* [Provided passage]
For a more in-depth example, including model training and evaluation, please take a look at [datatap/examples/torch.ipynb](https://github.com/Zensors/datatap-python/tree/master/datatap/examples/torch.ipynb).

## Features

### Real-Time Data Streaming

Large datasets can be hundreds of gigabytes. Downloading and preparing these datasets takes away valuable developer and computation time. With dataTap, you can begin training instantly through our real-time streaming API.

### Universal Data Format

dataTap's Droplet format allows all for interoperability between all datasets, and allows developers to write code once and use it everywhere. Additionally, the Droplet format allows structured data queries, so developers get exactly the data they need.

### Powerful Dataset Creation Tools

In addition to our wide array of public datasets, users can upload their own datasets, or combine several for a larger and more representative dataset.

### Rich ML Utilities

dataTap comes with several pre-built ML utilities, such as precision-recall curves and confusion matrices. When you use the droplet format, these powerful metrics work out-of-the-box.

* [Actions to take]
1. According to the dataTap overview, what lets you begin training instantly?
2. Transcribe the dataTap overview word for word, beginning at the words "### Powerful Dataset" and stopping after "metrics work out-of-the-box.".

* [Source data]

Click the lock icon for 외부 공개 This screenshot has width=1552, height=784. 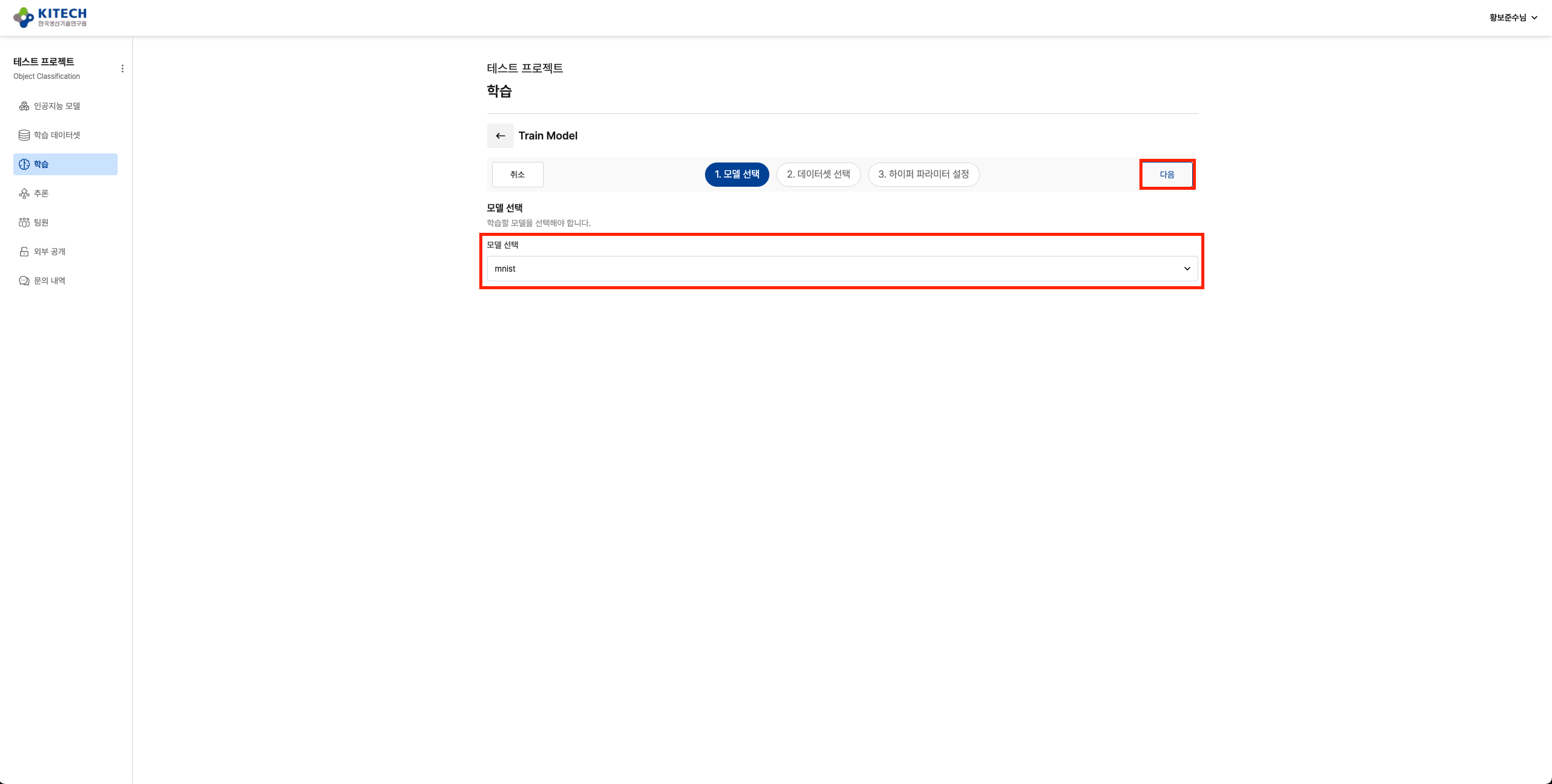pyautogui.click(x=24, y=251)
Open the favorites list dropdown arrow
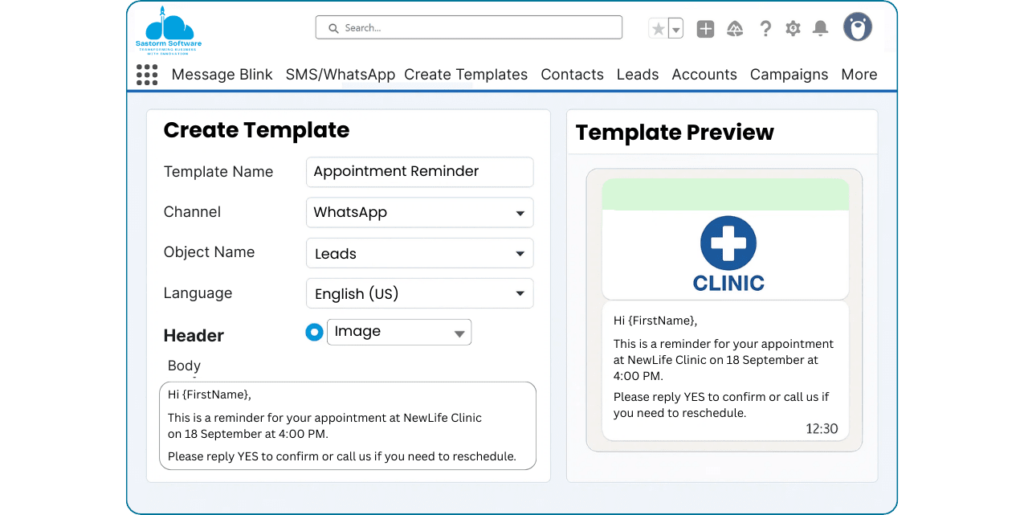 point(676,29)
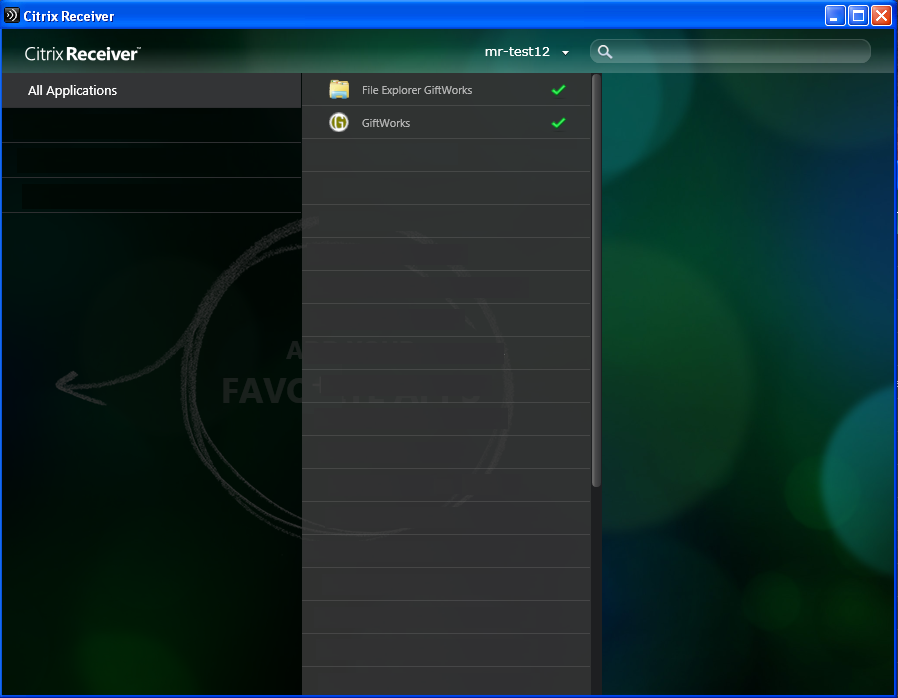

* [List of solutions]
1. dataTap's real-time streaming API.

2.
### Powerful Dataset Creation Tools

In addition to our wide array of public datasets, users can upload their own datasets, or combine several for a larger and more representative dataset.

### Rich ML Utilities

dataTap comes with several pre-built ML utilities, such as precision-recall curves and confusion matrices. When you use the droplet format, these powerful metrics work out-of-the-box.